Entry taxes on etailers fragment the all-India market
Given how India is gearing up for the introduction of the Goods and Service Tax (GST) where all entry taxes—the few that still remain—are to be subsumed in the overall GST rate, it is unfortunate that various states should be imposing an entry tax on goods sold by e-commerce players. If the taxes were minor, there wouldn’t be too much of a problem—though collecting these is a logistical nightmare, and right now courier companies are expected to collect—but the levels being imposed are quite large and are meant to compensate for the loss in revenue. If a customer buys a phone in a brick-and-mortar store in Patna, for instance, she will pay VAT which will be passed on to the Bihar government. In case the phone is purchased online and the delivery is made from a warehouse based in Chennai—it doesn’t matter if the warehouse is that of the eventual supplier or of the e-commerce firm—the VAT will be deposited with the Tamil Nadu government. A state wanting to protect its tax base is one thing, but it cannot be at the cost of the customer who, once entry taxes are imposed, ends up paying—in our hypothetical example—both the Tamil Nadu VAT as well as the Bihar entry tax.

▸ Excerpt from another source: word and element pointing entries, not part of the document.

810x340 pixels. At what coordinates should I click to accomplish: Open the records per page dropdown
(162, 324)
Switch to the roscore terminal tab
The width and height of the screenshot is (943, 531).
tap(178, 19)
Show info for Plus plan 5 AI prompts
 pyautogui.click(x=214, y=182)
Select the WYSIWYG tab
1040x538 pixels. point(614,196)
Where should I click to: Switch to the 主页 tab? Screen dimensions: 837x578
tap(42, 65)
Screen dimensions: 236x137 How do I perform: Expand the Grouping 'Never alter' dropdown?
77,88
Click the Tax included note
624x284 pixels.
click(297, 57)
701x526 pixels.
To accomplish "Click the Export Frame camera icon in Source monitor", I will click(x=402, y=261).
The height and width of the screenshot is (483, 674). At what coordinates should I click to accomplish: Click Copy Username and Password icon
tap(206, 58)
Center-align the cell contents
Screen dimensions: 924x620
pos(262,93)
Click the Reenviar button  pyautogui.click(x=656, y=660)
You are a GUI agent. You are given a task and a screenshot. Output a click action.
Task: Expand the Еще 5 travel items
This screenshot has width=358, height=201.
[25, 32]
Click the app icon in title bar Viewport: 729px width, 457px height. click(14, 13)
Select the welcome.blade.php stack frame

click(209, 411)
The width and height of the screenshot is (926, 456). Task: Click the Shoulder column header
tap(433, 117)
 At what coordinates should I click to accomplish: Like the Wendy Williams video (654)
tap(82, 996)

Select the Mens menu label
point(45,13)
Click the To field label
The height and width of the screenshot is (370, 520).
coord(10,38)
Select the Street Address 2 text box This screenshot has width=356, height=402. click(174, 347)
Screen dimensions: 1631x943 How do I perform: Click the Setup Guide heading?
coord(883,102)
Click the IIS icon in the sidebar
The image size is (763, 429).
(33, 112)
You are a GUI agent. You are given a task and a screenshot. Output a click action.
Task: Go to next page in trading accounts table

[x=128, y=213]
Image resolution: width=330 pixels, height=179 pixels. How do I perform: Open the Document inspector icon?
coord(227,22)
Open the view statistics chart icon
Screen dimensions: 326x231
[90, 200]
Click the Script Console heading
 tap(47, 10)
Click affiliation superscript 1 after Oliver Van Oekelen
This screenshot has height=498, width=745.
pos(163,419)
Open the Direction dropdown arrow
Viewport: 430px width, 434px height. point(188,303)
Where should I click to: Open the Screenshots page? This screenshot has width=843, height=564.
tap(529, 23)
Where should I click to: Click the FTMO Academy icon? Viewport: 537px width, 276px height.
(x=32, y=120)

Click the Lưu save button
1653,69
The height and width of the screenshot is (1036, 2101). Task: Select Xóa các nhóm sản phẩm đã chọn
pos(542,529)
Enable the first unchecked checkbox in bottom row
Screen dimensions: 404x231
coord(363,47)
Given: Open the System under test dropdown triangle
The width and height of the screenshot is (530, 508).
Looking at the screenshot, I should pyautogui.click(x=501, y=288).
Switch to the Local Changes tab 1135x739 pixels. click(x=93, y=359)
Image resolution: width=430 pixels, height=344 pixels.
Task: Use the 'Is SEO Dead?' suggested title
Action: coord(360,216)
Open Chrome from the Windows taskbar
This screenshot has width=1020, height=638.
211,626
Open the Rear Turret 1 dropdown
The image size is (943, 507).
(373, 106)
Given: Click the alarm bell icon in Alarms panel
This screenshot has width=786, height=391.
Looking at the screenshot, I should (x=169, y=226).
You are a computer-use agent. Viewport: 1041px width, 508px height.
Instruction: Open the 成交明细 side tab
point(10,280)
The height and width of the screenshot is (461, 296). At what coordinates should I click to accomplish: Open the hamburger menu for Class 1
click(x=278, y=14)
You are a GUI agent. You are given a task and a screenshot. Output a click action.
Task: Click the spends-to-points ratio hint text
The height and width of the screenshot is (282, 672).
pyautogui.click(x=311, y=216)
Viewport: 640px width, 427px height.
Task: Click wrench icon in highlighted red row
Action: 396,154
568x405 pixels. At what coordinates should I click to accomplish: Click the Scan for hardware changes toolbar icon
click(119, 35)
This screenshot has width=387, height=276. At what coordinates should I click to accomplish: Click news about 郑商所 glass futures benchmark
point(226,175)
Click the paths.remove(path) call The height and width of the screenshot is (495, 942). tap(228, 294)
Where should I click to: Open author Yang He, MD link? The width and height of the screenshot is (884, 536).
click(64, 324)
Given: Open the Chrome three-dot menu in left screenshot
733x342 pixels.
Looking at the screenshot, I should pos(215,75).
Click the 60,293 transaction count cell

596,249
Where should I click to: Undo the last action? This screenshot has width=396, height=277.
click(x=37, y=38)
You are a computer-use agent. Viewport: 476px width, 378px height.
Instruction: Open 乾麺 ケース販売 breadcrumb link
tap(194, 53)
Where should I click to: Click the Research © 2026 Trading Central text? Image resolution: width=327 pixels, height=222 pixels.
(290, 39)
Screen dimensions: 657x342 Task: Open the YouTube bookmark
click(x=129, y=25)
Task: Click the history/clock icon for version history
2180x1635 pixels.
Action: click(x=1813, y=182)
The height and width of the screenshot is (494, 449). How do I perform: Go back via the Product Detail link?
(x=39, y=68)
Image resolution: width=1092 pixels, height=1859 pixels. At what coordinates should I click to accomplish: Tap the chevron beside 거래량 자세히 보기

Apart from the fact that GST may be delayed, it is not wise to assume that this is a temporary problem and will be resolved once GST is introduced since all entry taxes will be subsumed—there are over 1,000 cases on entry tax pending in the Supreme Court after a 5-judge bench ruled, in 2010, that a larger bench had to reconcile the conflicting judgments given by various high courts. Such entry taxes, in effect, end up distorting the all-India market and create smaller sub-markets—in order to avoid a Bihar entry tax, for instance, this means the distributor will have to set up a warehouse in Bihar. Given that states like Gujarat, Madhya Pradesh and Rajasthan, among others, are considering a similar levy according to The Economic Times, this means suppliers will now have to set up warehouses in many states, not necessarily in the one where it is most efficient from the point of view of logistics. If the central government is keen on promoting etail, it needs to sit down with the state governments to find a solution. Meanwhile, given how the online retail market is projected to expand to $69 billion in 2020, the GST Council also needs to ensure that such taxation does not carry on in the post-GST era.